Burned Out? How Doctors Recover Their Spark

Shelly M. Reese

Disclosures

July 28, 2011

In This Article

Introduction

When Steve Hyman, MD, from Nashville, Tennessee, looks back, he doesn't like the person he used to be.

"I was a lot meaner then," says Hyman, an anesthesiologist. "I was a lot less tolerant. I had a chronic depression and I didn't know what the problem was." Attributing his malaise to his workplace, he switched practices. It didn't help.

It wasn't until Dr. Hyman cut back his work schedule to 3 days a week and started using his newfound spare time to indulge a forgotten passion for piano that he was able to pinpoint the root of his problem: burnout.

Today Dr. Hyman happily splits his time between medicine and music. Three days a week he is in the operating room. The rest of the time he is a concert pianist performing recitals and playing with regional orchestras.

Dr. Hyman wasn't able to avoid burnout, but he was fortunate to find a way out of the abyss. It's something that other doctors can do as well.

Burnout: "A Loss of Ideals and Hope"

Stress and burnout are often lumped together, but they are distinct processes. Unlike stress, which is associated with overengagement, burnout is characterized by disengagement, blunted emotions, depression, exhaustion that affects motivation and drive, and demoralization. Stress produces a sense of urgency and hyperactivity. Burnout produces a sense of helplessness and hopelessness.

Archibald Hart, PhD, psychologist, author, and Dean Emeritus of the Fuller Theological Seminary School of Psychology in Pasadena, California, noted that "Burnout can best be understood as a loss of ideals and hope."

Stress is omnipresent.
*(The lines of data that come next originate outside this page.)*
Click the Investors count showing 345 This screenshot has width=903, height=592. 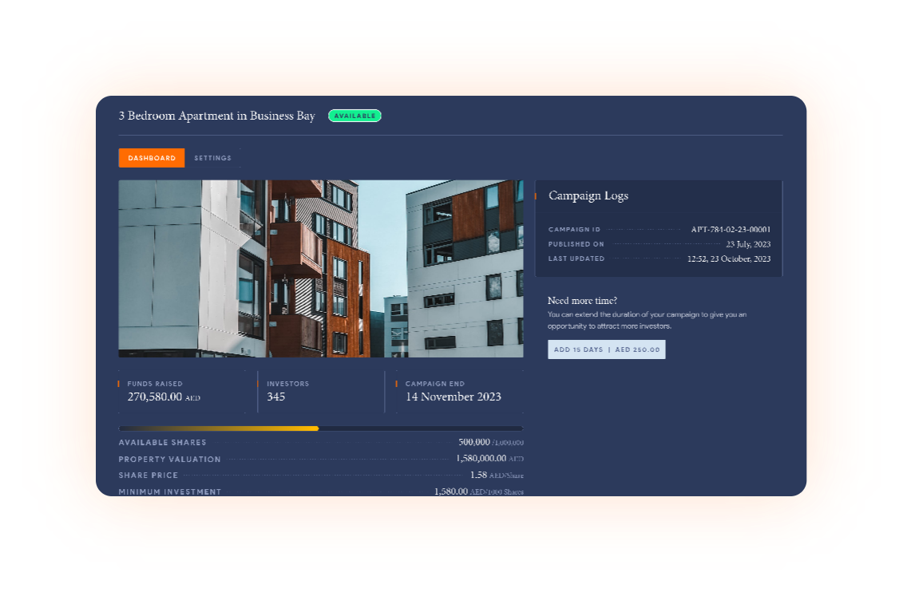[x=277, y=397]
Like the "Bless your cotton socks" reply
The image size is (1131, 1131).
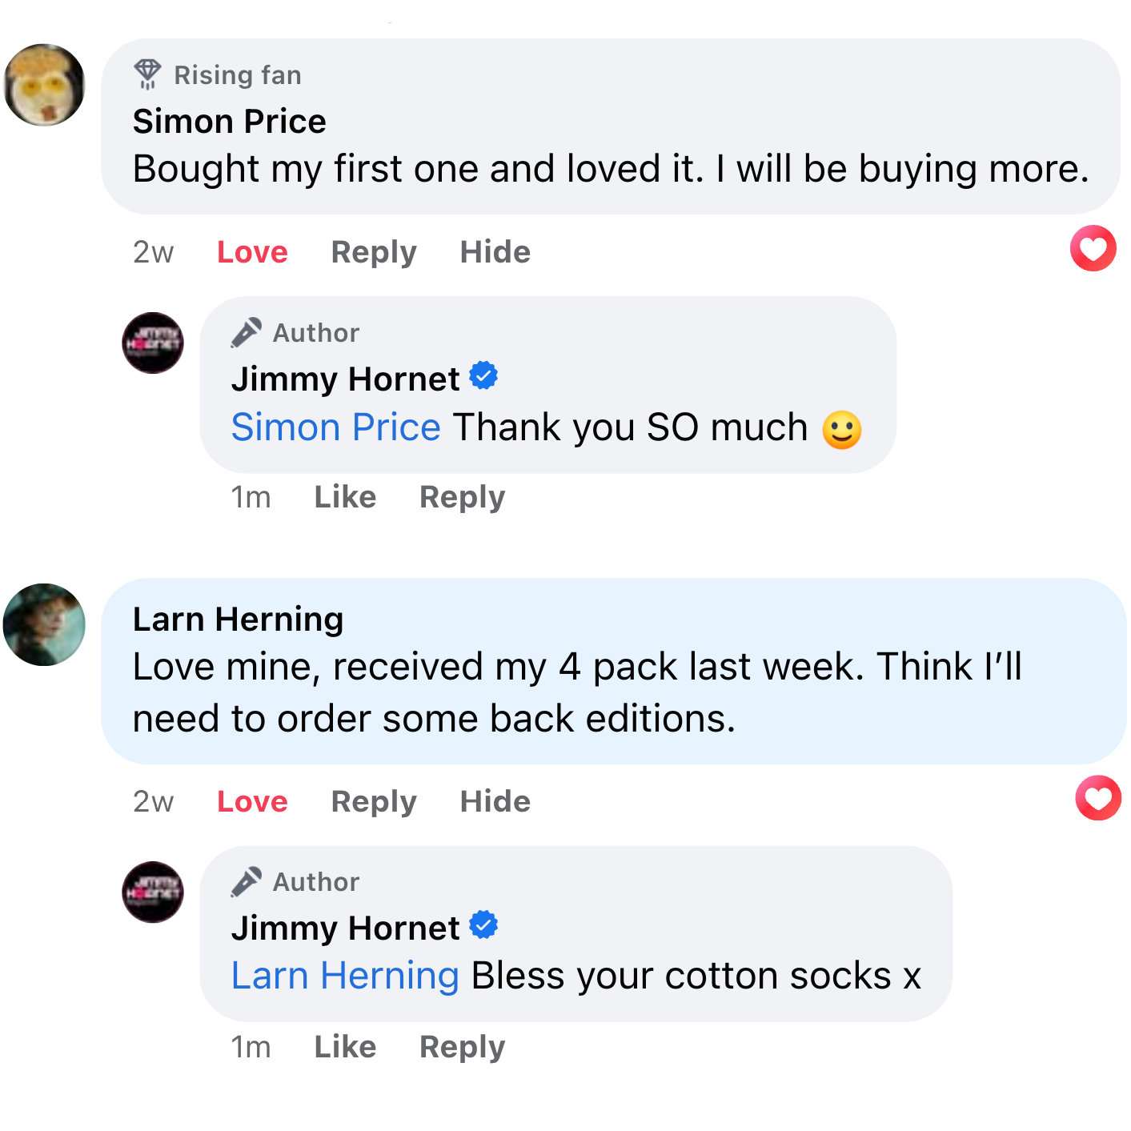coord(345,1046)
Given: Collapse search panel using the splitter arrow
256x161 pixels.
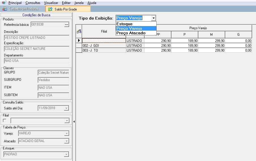Looking at the screenshot, I should tap(74, 122).
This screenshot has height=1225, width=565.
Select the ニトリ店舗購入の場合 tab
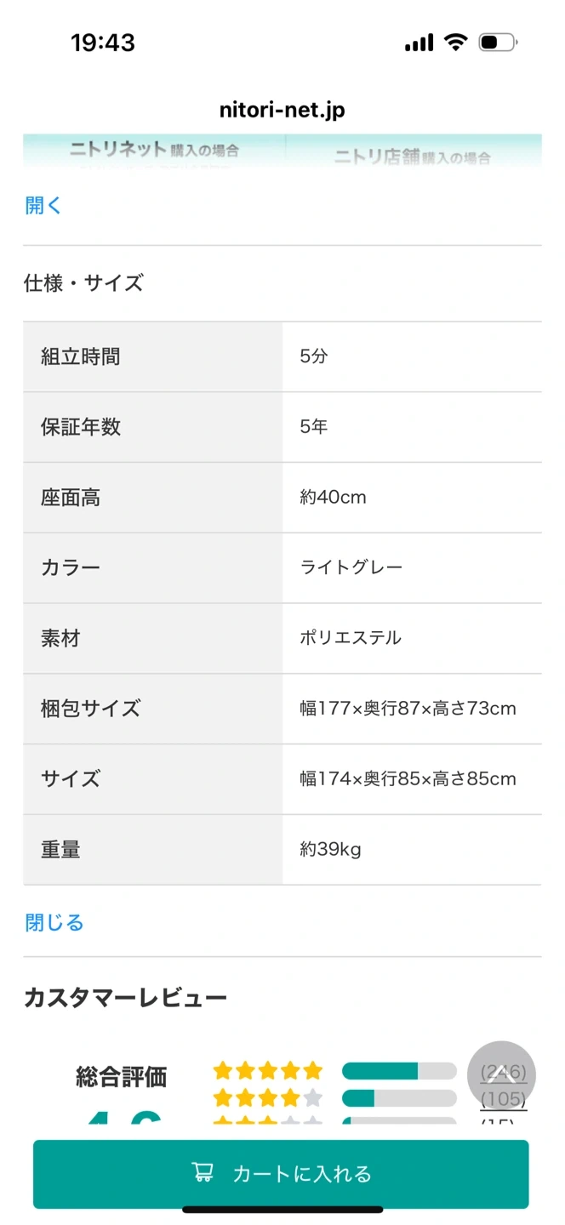click(414, 152)
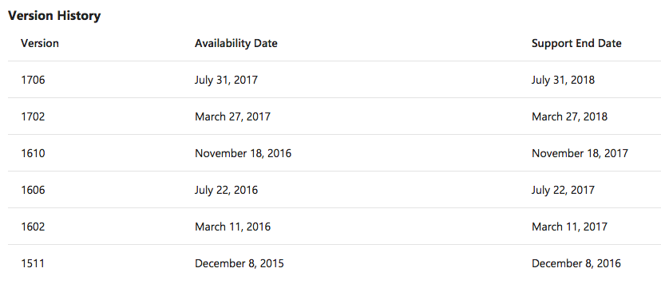Click the Support End Date column header
The width and height of the screenshot is (661, 288).
[x=576, y=43]
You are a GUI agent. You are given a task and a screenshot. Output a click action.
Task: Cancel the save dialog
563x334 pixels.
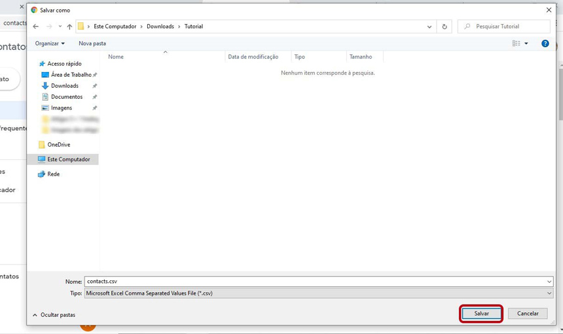point(528,314)
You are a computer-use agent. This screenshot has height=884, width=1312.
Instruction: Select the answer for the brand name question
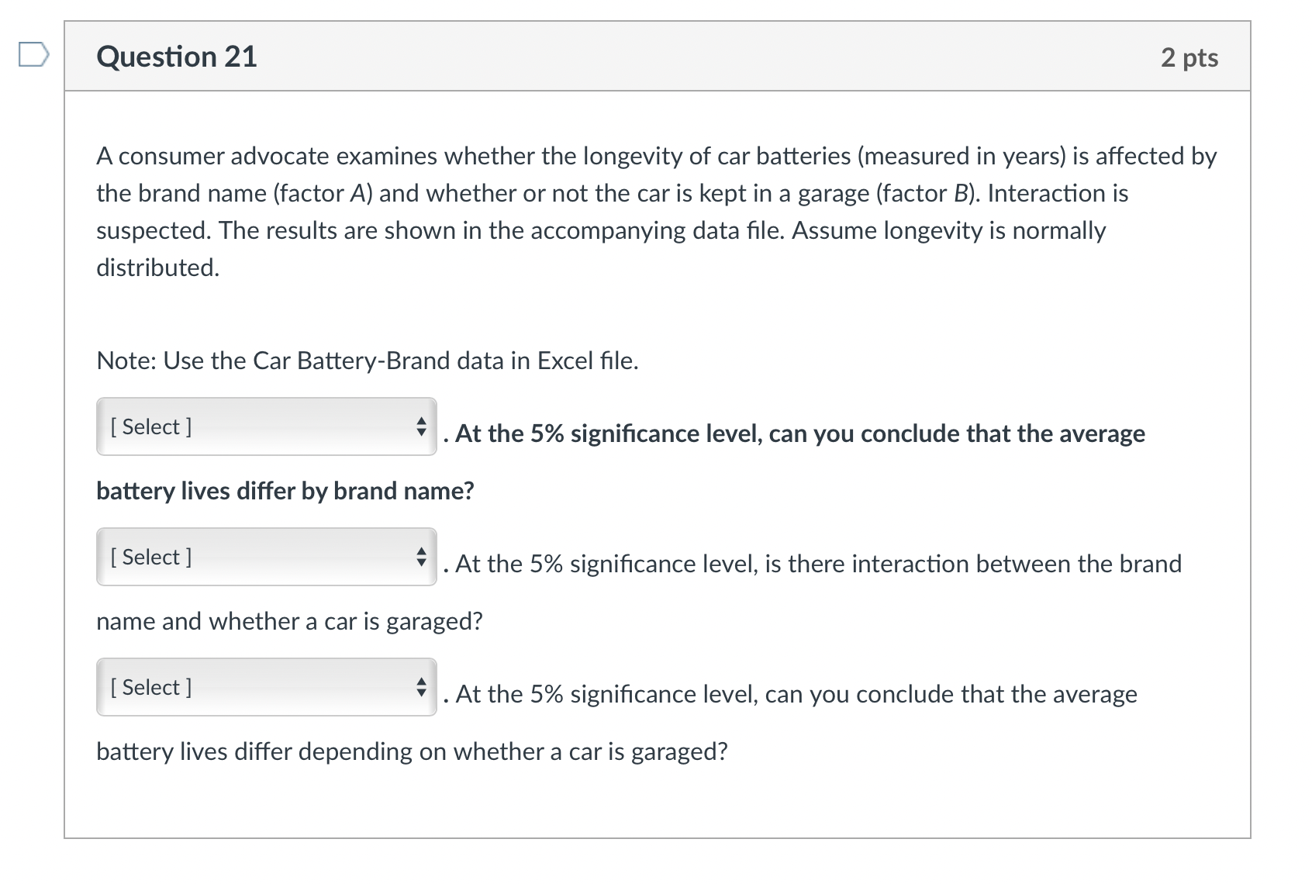(265, 426)
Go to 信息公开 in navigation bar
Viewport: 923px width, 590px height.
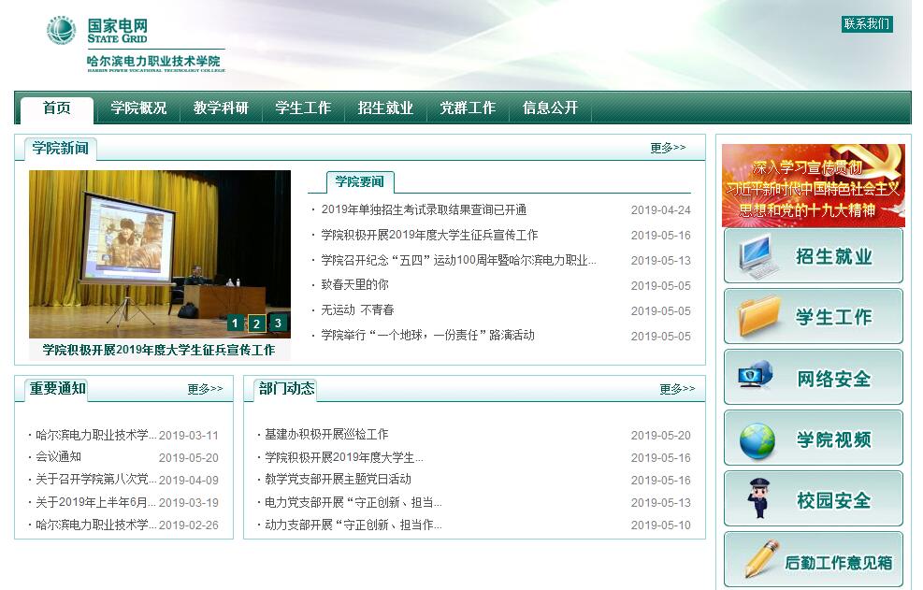coord(550,108)

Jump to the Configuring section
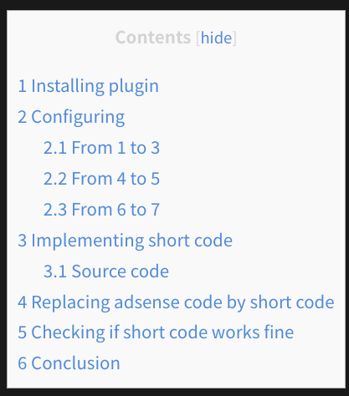[x=71, y=117]
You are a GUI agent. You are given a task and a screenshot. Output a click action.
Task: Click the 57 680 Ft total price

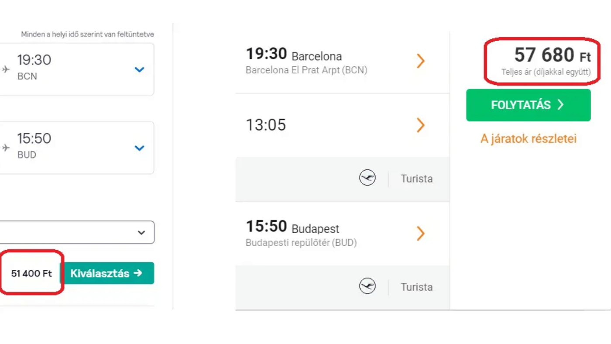click(x=552, y=56)
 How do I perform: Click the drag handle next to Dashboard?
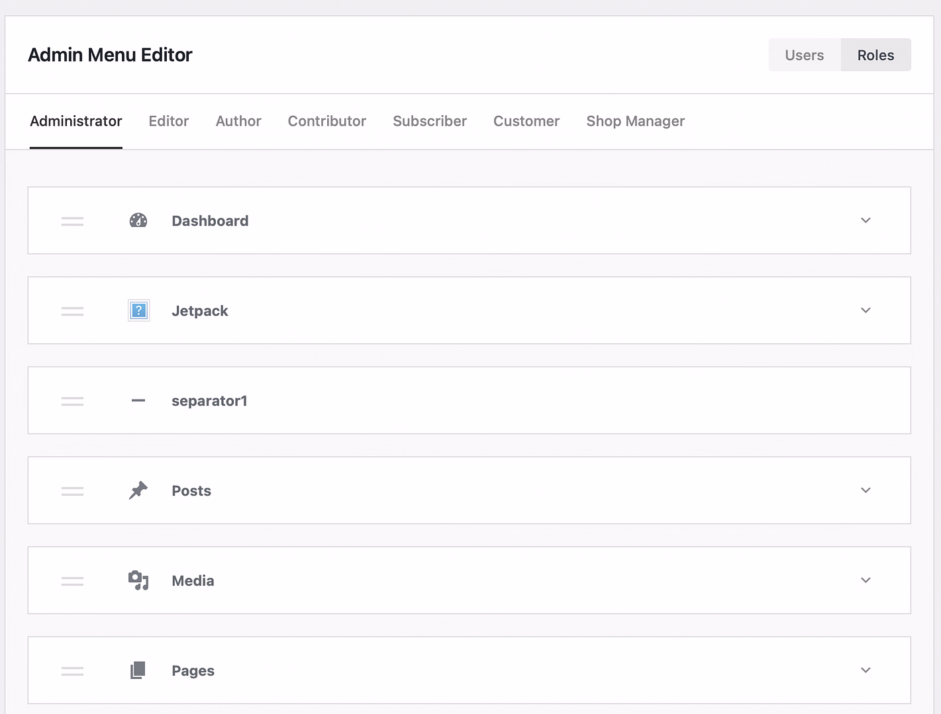coord(72,220)
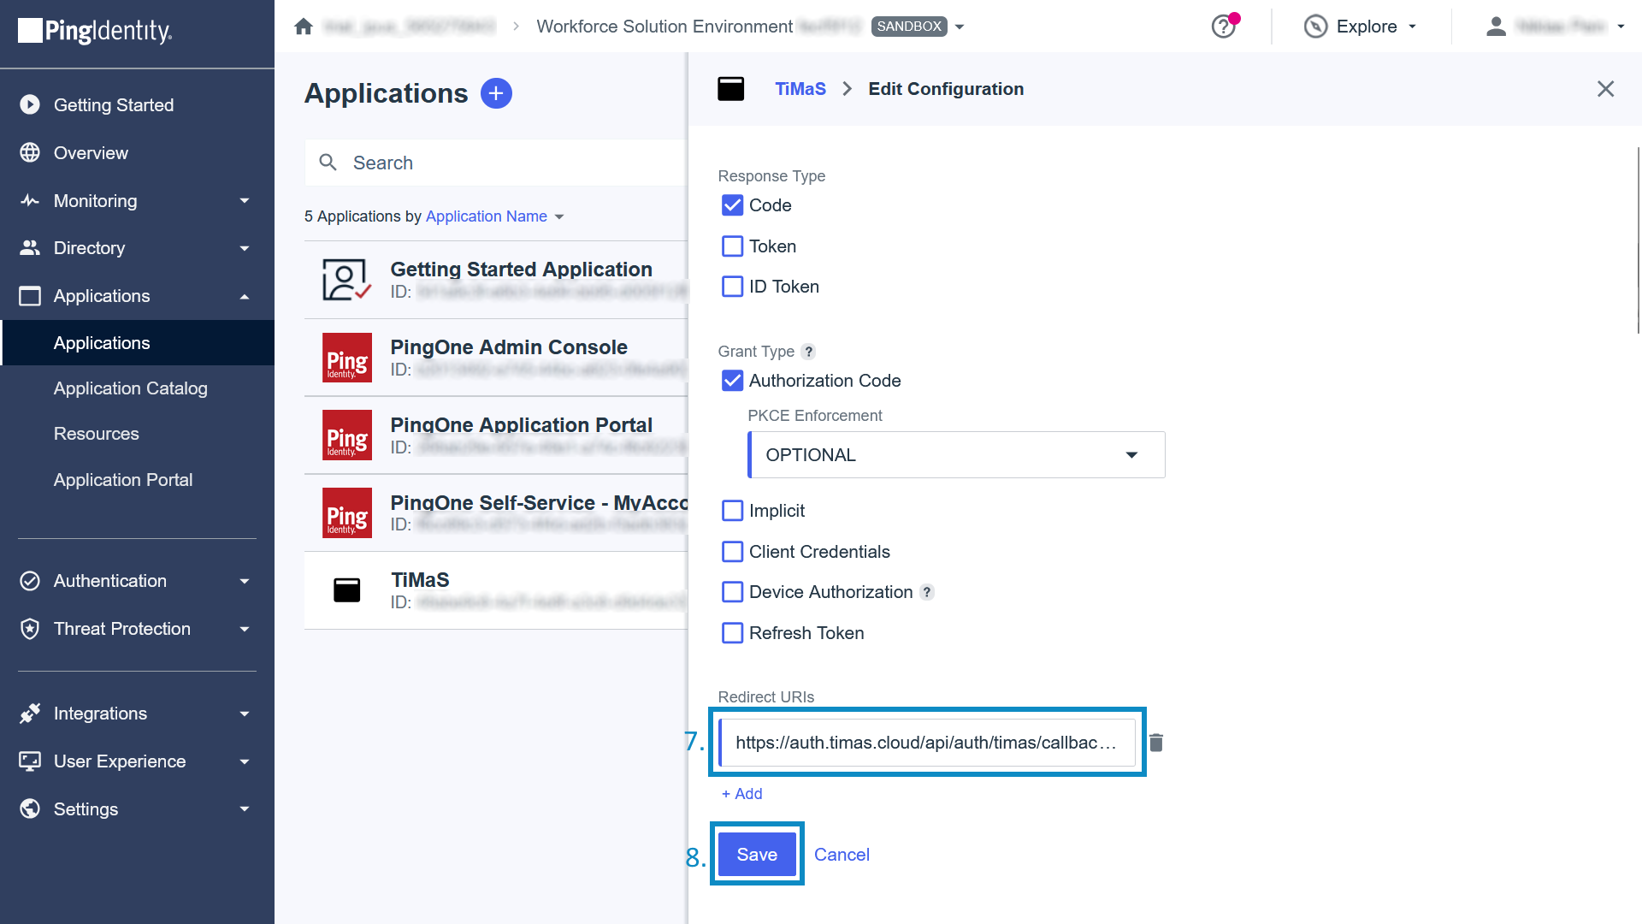The height and width of the screenshot is (924, 1642).
Task: Click the Search applications field
Action: (x=496, y=163)
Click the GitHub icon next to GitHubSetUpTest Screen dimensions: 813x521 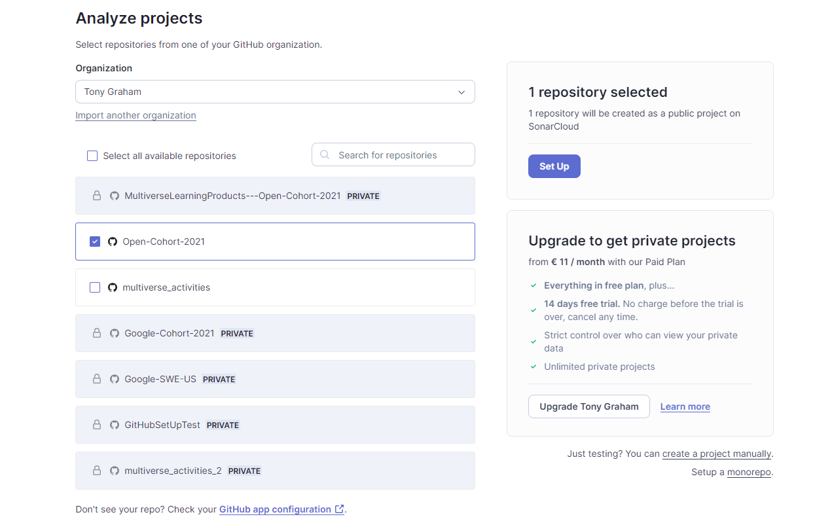115,425
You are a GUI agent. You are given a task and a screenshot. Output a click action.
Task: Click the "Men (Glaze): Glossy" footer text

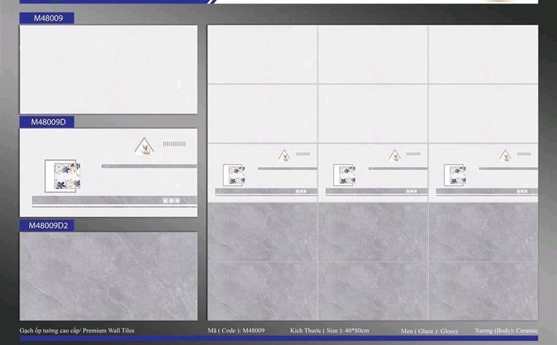coord(430,330)
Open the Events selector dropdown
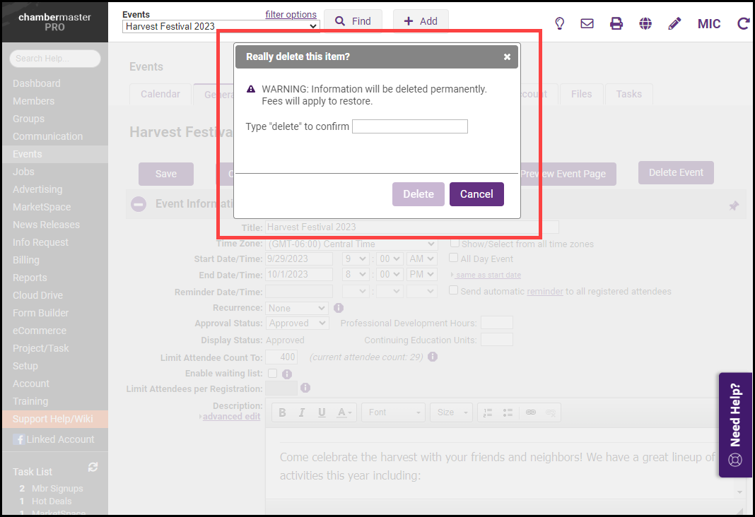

Underwater mortgages, the economy, job losses, and the mundane stressors of daily living affect many people. Every industry has its own cache of challenges. Doctors may have to contend with healthcare reform, EMRs, reduced rates, medical school loans, and pressure to see more patients.

What puts physicians at greater risk for burnout isn't necessarily the work-a-day stresses they face but the nature of their role as caregivers, says Neelum Aggarwal, MD, a Chicago neurologist who frequently lectures on stress and burnout. "We have to interact with many people many times a day," she says, "and the element of having to provide care for someone -- the personal responsibility for someone else's health -- that's an unconscious element that feeds into everything."

It's a role that many physicians -- unlike professionals in most other fields -- internalize, notes John-Henry Pfifferling, PhD, director of the Center for Professional Well-Being in Durham, North Carolina. "The greatest risk for burnout comes when the doctor identifies being a doctor as who they are."